Artikel 5 Bedrijf
5.1 Bestemmingsomschrijving
De voor 'Bedrijf' aangewezen gronden zijn bestemd voor:
-
a. bedrijven tot en met categorie B1 zoals genoemd in de bij deze regels als bijlage behorende Staat van Bedrijfsactiviteiten 'functiemenging', met uitzondering van geluidszoneringsplichtige inrichtingen;
-
b. productiegebonden detailhandel;
-
c. horeca in de categorieen 1 en 3 zoals genoemd in artikel 1.47 van de begripsbepalingen;
-
d. bedrijfswoningen ter plaatse van de aanduiding 'bedrijfswoning' (bw);
-
e. een gemaal ter plaatse van de aanduiding 'gemaal' (gm);
-
f. nutsvoorziening ter plaatse van de aanduiding 'nutsvoorziening' (nv);
-
g. aan de hoofdfunctie ondergeschikte verkeers- en groenvoorzieningen, tuinen, erven en terreinen.
5.2 Bouwregels
5.2.1 Gebouwen
-
a. de gebouwen worden uitsluitend binnen het bouwvlak gebouwd
-
b. de goot- en bouwhoogte van gebouwen bedraagt ten hoogste de hoogte zoals aangeduid ter plaatse van de aanduiding 'maximale goot- en bouwhoogte (m)', met dien verstande dat de goothoogte van de hoofdgebouwen, die zijn gelegen voor de voorgevel, ten hoogste 3 m bedraagt;
-
c. in afwijking van het bepaalde onder a. mogen gebouwen van ondergeschikte aard, zoals ten dienste van een fietsenberging en dergelijke, buiten het bouwvlak alleen worden gebouwd tot een gezamenlijke oppervlakte van 20 m2 per bouwperceel;
5.2.2 Bouwwerken, geen gebouwen zijnde
Binnen deze bestemming mogen bouwwerken, geen gebouwen zijnde ten dienste van deze bestemming worden gebouwd met inachtneming van de volgende bepalingen:
-
a. de hoogte van bouwwerken, geen gebouwen zijnde, mag ten hoogste 3 meter bedragen, met uitzondering van terrein- en erfafscheidingen die van af de voet gemeten maximaal 1 meter hoog mogen zijn, tenzij de afscheiding achter de voorgevelrooilijn wordt geplaatst. In geval de plaatsing achter de voorgevelrooilijn geschiedt, mag de hoogte niet meer dan 2 meter bedragen;
-
b. kunstobjecten en bouwwerken ten behoeve van verlichting mogen maximaal 9 meter hoog zijn.
5.3 Nadere eisen
Het bevoegd gezag kan nadere eisen stellen aan de plaats en afmeting van de bebouwing, ten behoeve van:
-
a. een samenhangend straat en bebouwingsbeeld;
-
b. de verkeersveiligheid;
-
c. de milieusituatie;
-
d. de sociale veiligheid;
-
e. de gebruiksmogelijkheden van de aangrenzende gronden
5.4 Afwijken van de bouwregels
Het bevoegd gezag kan bij een omgevingsvergunning afwijken van het bepaalde onder 5.2.1 en toestaan dat een bedrijfsgebouw gedeeltelijk buiten een bouwvlak wordt gebouwd, mits:
-
a. de gezamenlijke oppervlakte van de gebouwen buiten het bouwvlak niet meer dan 20 m2 bedraagt;
-
b. de hoogte van de gebouwen buiten het bouwvlak niet meer dan 3 meter bedraagt;
-
c. geen onevenredige aantasting plaats vindt van:
-
1. het straat- en bebouwingsbeeld;
-
2. de verkeersveiligheid;
-
3. de sociale veiligheid;
-
4. de milieusituatie;
-
5. de gebruiksmogelijkheden van de aangrenzende gronden.
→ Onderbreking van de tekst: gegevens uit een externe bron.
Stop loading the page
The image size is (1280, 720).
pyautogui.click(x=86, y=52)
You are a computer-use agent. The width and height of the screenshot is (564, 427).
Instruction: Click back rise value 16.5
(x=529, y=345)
5.5 Specifieke gebruiksregels
Het is verboden de in deze bestemming begrepen gronden en de daarop voorkomende opstallen te gebruiken of in gebruik te geven of te laten voor een doel of op een wijze strijdig met deze bestemming.
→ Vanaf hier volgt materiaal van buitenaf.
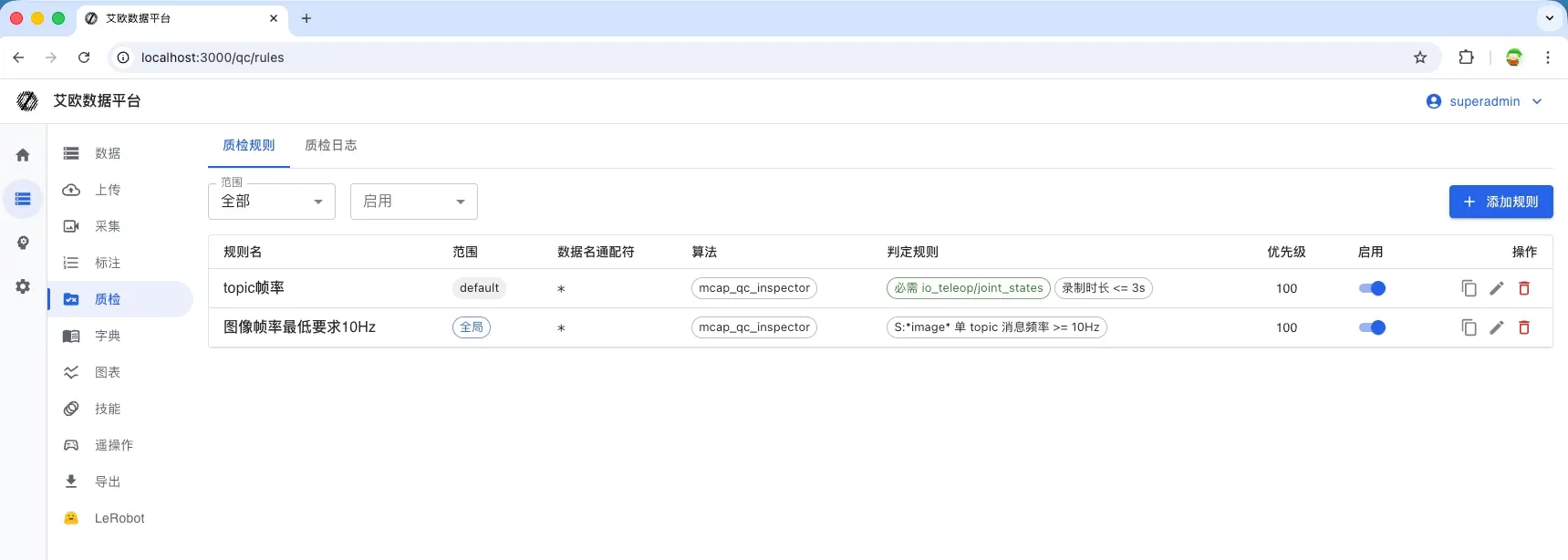1568x560 pixels.
Task: Duplicate the 图像帧率最低要求10Hz rule
Action: (1469, 327)
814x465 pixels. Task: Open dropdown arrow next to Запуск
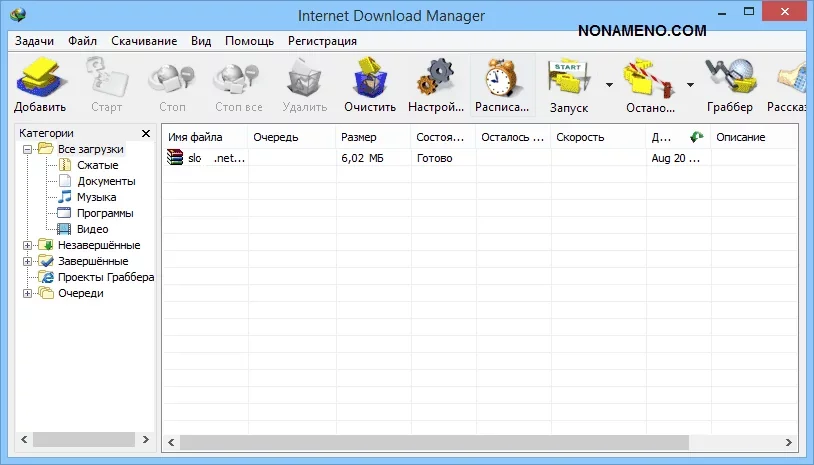pos(609,85)
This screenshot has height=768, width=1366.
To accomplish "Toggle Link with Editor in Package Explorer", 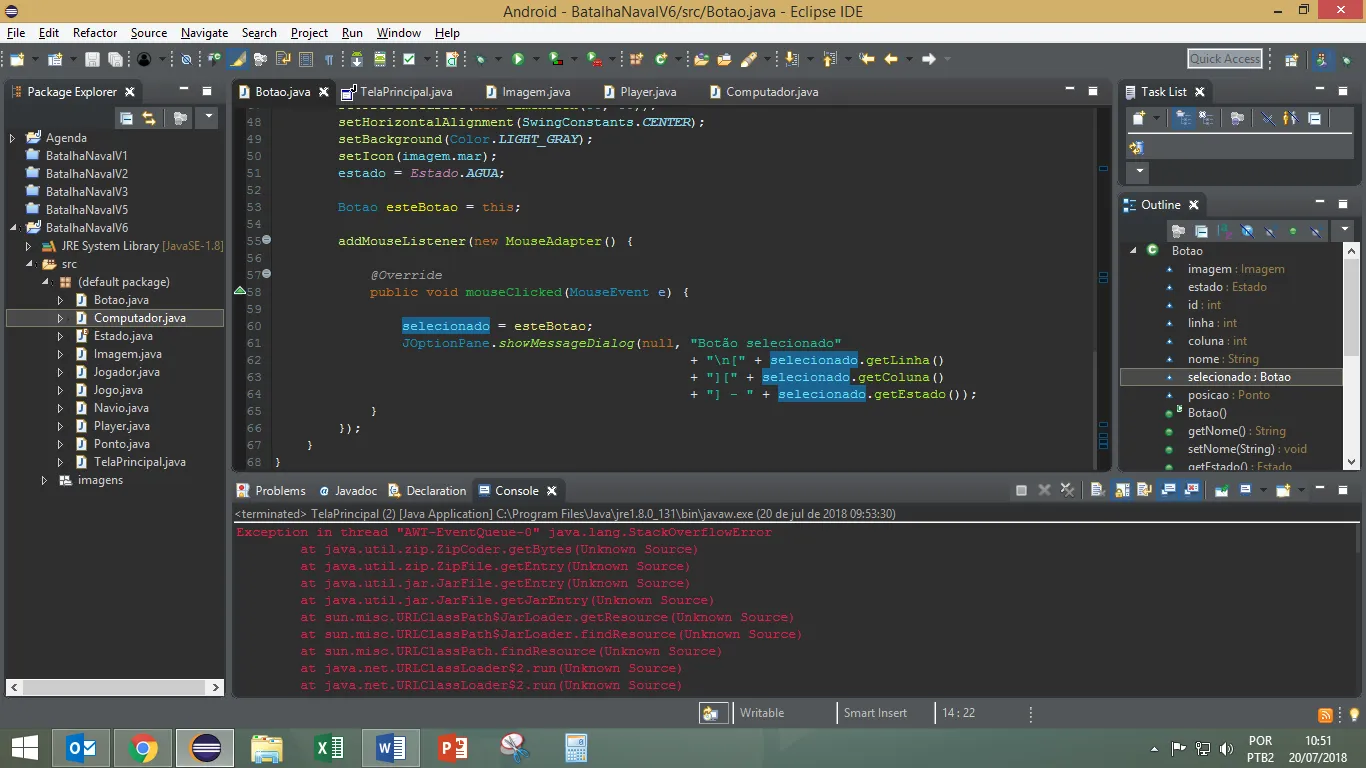I will [x=149, y=118].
5.6 Afwijken van de gebruiksregels
-
a. Het bevoegd gezag kan bij een omgevingsvergunning afwijken van het bepaalde in lid 5.5 indien strikte toepassing daarvan zou leiden tot een beperking van het meest doelmatige gebruik, welke beperking niet door dringende redenen wordt gerechtvaardigd.